BHO: I talk about shared responsibility. It’s because I genuinely believe that in a time when many folks are struggling, at a time when we have enormous deficits, it’s hard for me to ask seniors on a fixed income, or young people with student loans, or middle class families who can barely pay the bills to shoulder the burden alone. And I think to myself, if I’m willing to give something up, as somebody who’s been extraordinarily blessed, give up some of the tax breaks that I enjoy, I actually think that’s going to make economic sense. But for me as a Christian, it also coincides with Jesus’ teaching that for unto whom much is given, much shall be required.

HH: Jesus supports the Buffett Rule, Mark Steyn.
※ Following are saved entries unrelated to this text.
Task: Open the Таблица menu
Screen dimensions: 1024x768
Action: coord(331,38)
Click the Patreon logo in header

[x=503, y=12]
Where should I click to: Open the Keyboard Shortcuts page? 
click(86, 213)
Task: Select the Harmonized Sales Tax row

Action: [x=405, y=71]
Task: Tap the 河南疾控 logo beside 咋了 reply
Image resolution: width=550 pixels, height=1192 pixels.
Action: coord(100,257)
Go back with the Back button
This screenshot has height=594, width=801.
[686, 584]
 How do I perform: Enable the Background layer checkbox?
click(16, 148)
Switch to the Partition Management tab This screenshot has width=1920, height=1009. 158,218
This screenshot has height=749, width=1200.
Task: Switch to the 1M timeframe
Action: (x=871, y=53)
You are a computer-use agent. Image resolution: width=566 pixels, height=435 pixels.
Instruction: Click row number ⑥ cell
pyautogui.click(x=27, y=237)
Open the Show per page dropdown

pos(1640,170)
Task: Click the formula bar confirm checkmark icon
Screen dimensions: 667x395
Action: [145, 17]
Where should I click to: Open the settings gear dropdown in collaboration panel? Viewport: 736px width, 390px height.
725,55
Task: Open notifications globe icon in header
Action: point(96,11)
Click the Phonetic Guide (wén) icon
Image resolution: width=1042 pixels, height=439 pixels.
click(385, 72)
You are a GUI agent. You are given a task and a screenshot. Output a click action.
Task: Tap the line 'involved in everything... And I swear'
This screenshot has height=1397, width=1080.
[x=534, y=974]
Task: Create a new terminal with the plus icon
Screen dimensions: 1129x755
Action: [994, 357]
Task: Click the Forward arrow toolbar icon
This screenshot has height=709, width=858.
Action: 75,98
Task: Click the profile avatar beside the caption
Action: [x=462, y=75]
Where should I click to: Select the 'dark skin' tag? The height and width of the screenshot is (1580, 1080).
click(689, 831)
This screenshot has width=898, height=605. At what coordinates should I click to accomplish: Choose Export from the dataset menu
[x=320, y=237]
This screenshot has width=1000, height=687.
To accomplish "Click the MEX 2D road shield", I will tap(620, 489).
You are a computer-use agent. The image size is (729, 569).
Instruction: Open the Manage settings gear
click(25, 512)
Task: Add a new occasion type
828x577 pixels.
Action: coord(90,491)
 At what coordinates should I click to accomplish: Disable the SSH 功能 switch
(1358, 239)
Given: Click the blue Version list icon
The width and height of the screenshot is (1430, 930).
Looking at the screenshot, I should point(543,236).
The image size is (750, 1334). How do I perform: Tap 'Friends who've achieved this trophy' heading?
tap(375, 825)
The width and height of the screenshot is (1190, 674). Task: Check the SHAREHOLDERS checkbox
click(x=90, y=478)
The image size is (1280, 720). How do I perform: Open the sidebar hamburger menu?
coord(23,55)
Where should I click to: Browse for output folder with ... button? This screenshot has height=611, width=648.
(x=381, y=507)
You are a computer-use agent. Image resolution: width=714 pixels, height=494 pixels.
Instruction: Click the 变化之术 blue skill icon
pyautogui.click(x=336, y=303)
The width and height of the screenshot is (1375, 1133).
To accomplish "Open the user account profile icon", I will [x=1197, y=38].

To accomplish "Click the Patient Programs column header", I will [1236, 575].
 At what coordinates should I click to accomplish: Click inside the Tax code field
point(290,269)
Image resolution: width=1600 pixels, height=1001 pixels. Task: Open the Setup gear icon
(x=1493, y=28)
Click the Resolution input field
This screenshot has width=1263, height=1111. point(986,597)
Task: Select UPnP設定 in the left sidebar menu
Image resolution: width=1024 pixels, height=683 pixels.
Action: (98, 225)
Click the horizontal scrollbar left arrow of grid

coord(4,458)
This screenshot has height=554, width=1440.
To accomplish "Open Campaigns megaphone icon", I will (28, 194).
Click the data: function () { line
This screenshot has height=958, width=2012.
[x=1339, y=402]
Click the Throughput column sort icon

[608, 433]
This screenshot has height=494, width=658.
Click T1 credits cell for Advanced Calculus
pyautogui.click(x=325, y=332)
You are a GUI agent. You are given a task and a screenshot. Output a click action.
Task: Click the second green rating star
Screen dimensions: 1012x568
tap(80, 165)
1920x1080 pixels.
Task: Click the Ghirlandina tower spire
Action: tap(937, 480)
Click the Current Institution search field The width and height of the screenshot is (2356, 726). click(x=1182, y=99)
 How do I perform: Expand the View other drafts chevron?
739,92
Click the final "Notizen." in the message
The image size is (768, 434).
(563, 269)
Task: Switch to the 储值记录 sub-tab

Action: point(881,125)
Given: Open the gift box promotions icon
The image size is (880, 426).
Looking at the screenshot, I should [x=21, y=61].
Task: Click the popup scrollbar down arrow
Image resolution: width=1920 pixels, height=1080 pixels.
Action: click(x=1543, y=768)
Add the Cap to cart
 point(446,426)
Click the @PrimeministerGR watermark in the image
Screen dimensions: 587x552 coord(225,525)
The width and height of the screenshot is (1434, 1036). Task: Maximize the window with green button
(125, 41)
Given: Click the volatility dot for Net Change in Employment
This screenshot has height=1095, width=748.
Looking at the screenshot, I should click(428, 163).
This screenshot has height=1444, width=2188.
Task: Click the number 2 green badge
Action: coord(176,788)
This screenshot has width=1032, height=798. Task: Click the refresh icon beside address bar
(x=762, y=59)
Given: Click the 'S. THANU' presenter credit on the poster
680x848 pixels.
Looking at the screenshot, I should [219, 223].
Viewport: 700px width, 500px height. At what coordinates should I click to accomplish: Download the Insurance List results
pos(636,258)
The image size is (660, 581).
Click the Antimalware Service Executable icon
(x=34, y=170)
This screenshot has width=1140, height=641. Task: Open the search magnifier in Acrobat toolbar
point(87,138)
MS: Oh, give me a break. For a start, when he says I am my brother’s keeper, his brother is back in Kenya living on $12 dollars a year. That’s what he was living on at the time of the 2008 elections. All the President has to do, in terms of this shared responsibility, is put a $10 dollar bill in an envelope, and mail it to Nairobi or Mombasa or wherever, and he will double his brother’s salary. What he means, this version of shared responsibility means the state should be your brother’s keeper. And this is the point for the Catholic Church, that separation of Church and state is one thing, but big government means the state as Church, the sole, legitimate source of moral authority, whether it’s on contraception, or gay marriage, or abortion, or any of the rest. And that’s what you see in Europe. Big government drives out other sources of moral authority.

HH: Opening in Vegas soon, Mark Steyn at for previews.

End of interview.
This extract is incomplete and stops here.